Steve Ditko and Stan Lee’s run on Doctor Strange is one of the greatest single runs in comic book history, and I especially appreciate how the run actually had a real ENDING – that’s so rare to see in runs of the 1960s (Kirby and Lee never really had an ending, nor did Ditko and Lee on Amazing Spider-Man, heck, not even Lee and Romita on Amazing Spider-Man), and it’s really quite nice to see.

Doctor Strange first appears in Strange Tales #110, and when we see him, he’s already an established practitioner of magic…

After a two-issue break from #112-113, Strange then appeared from #115 through #146, with art (and plot) by Steve Ditko and script (and presumably early plotting) by Stan Lee – although Lee was replaced towards the end of the run as Ditko did not want to work with him anymore – after two issues by Roy Thomas, a young Denny O’Neil finished the run out with two issues.

In #115, Lee and Ditko debuted one of the great Marvel origins of all-time…

and after Strange finally resolves to help the Ancient One through magic…

The run got more complex and more intriguing and more dynamic as it went on, especially as Ditko got more and more creative with his page designs and the other characters.

A recurring character was a mysterious silver-haired woman who helped Strange when he was fighting against the Dread Dormammu.

In #146, everything comes to a head with a brilliant ending to the run by Ditko and O’Neil…

Amazing stuff, huh?

17 Comments

This is the first time I’ve seen these particular stories, although I’ve long seen references to them. Wow, Ditko’s art was about the best it ever was here. Sometimes his art could be very rushed-looking and bland, especially in later years, but this is fantastic. I love how Dormammu is suddenly inside Eternity once the fight really gets going.

━━━━

SET EXERCISE 1:
Please pull the stretch from "A recurring character" through "really gets going." out of the Doctor Strange piece above, word for word.
SET EXERCISE 2:
Extend the piece on the Ditko and Lee Doctor Strange run with new text that starts after its final sentence.

STORED DATA:
━━━━

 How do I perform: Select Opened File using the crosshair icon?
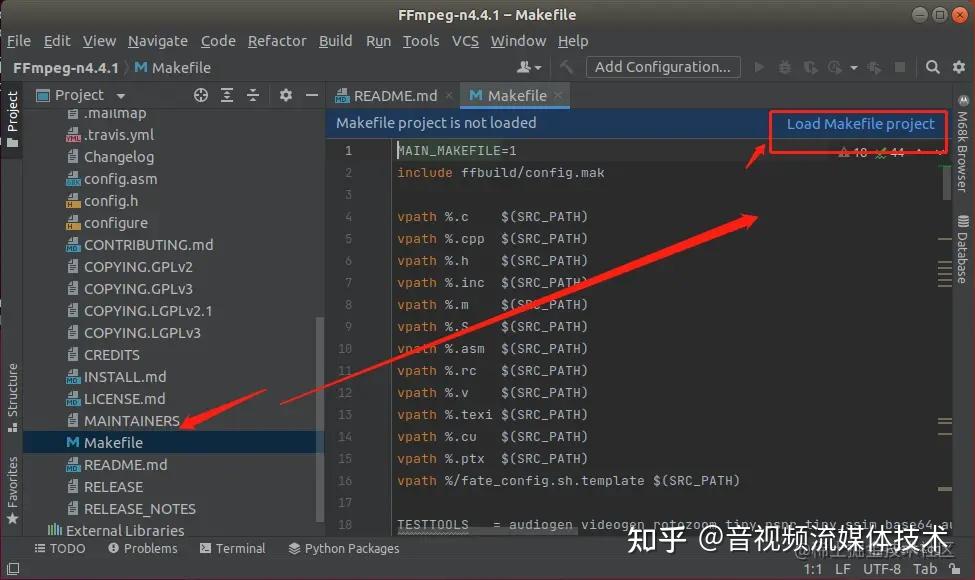point(200,94)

━━━━

EXPECTED OUTPUT 1:
A recurring character was a mysterious silver-haired woman who helped Strange when he was fighting against the Dread Dormammu.

In #146, everything comes to a head with a brilliant ending to the run by Ditko and O’Neil…

Amazing stuff, huh?

17 Comments

This is the first time I’ve seen these particular stories, although I’ve long seen references to them. Wow, Ditko’s art was about the best it ever was here. Sometimes his art could be very rushed-looking and bland, especially in later years, but this is fantastic. I love how Dormammu is suddenly inside Eternity once the fight really gets going.

EXPECTED OUTPUT 2:
I just realised– the Ancient One has stayed dead since the early seventies, hasn’t he? Aside from Gwen Stacy, he may be the only significant character to stay dead for so long. (Characters like Uncle Ben, who died in their first appearances don’t count. I’m talking about characters who had a significant presence in a series for some time before dying.)

Needless to say, Brian, this is a fabulous pick. The Steve Ditko Doctor Strange is one of the greatest Comic Book runs of all time, every bit the equal of, say, Jack Kirby’s work on Thor. A few random observations:

1. Art: The sheer beauty of Ditko’s work in this series staggers the imagination. The art on Strange becomes all the more impressive when one compares it to the work that Ditko was doing on SPIDER-MAN at the same time. From a superhero slugfest in a highly detailed urban cityscape to a psychadelic journey into a surreal , non-eucledian dimension, Ditko could do it all.

2. Script: Stan Lee’s scripting on Strange was some of his strongest work. His nomenclatural inventiveness knew no bounds: The dread Dormammu, the Hoary Hosts of Hoggoth, Omnipotent Oshtur, the seven rings of Raggadorr, the crimson bands of Cyttorak, etc.

3. Graphic Novel: The Strange vs. Dormammu/Mordo arc from 130 to 146 is a triumph of sustained narrative art, perhaps the best sustained Comic Book story line of the Silver Age.

4. Vincent Price: Take a look at Strange’s somewhat Eurasian appearance in ST 110, then compare it with his look in the origin story in 115. Try to tell me that Ditko was not using Vincent Price as a visual model for Strange from 115 on. For that matter, I am convinced that Ditko’s use of “lightshow” sorcery was influenced by the special effects in the wizard’s duel between Karloff and Price in the Roger Corman filmTHE RAVEN (It’s on YOUTUBE).

5. Read IT: If you have not read this, Jonathan Ross says that you need to rectify that mistake. The whole thing is available in the Essential DOCTOR STRANGE, for a mere $15.95.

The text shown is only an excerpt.